Effects of combinatorial gene suppression on 2,3-BDO production. (A,B) Correlation between the extracellular 2,3-BDO titer and the 81 sgRNA combinations (also see Supplementary Table S2). All the 210 clones were sequenced and designated based on the sgRNA combination. (B) Illustration of the targeting site (sg0, sg1, or sg2) at each gene (fbp, pdh, ppc, and sps) and the designated sgRNA combination. For instance, BDO2222 indicates that the sgRNA targeted four genes at sg2. BDO2202 indicates that the sgRNA targeted fbp, pdh, and sps at sg2 and ppc with sg0. (C–F) Effects of suppression of fbp (C), pdh (D), ppc (E), or sps (F) on the 2,3-BDO titer.

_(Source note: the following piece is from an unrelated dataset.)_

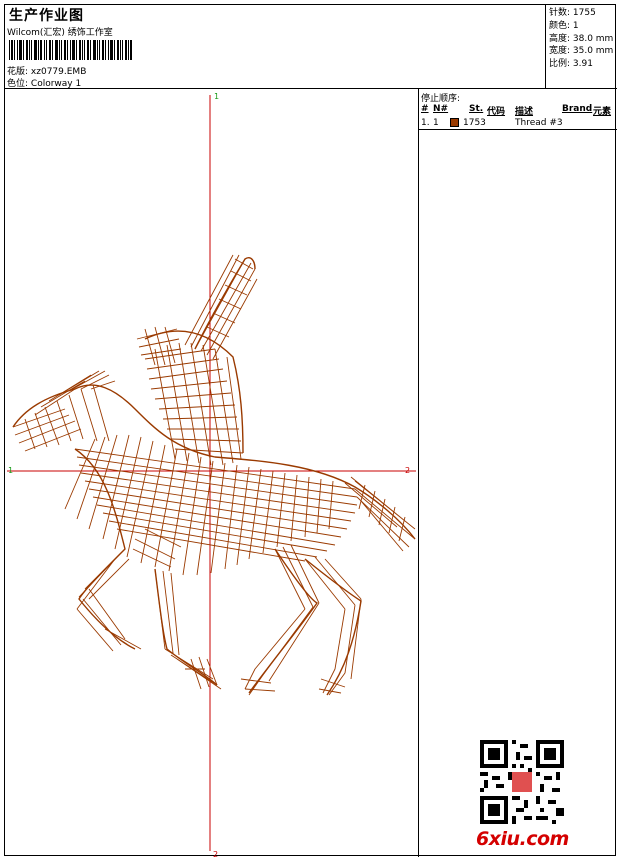 The width and height of the screenshot is (620, 860). I want to click on colorway: 色位: Colorway 1, so click(44, 82).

The gene expression levels were measured by qRT-PCR, and suppression levels were calculated for each clone. The data represent the mean ± SD of at least three independent experiments and were statistically analyzed by one-way ANOVA. p < 0.05 was considered statistically significant.

FIGURE 5

Effects of gene suppression on intracellular metabolite levels. (A) Effects of fbp suppression on F6P titer. (B) Effects of pdh suppression on the AcCoA titer. (C) Effects of ppc suppression on the OAA titer. (D) Effects of sps suppression on sucrose. The data represent the mean ± SD of at least three independent experiments and were statistically analyzed by one-way ANOVA. p < 0.05 was considered statistically significant. The intracellular F6P, AcCoA, OAA, and sucrose for all 210 clones were analyzed by HPLC-MS. N.D., not detectable.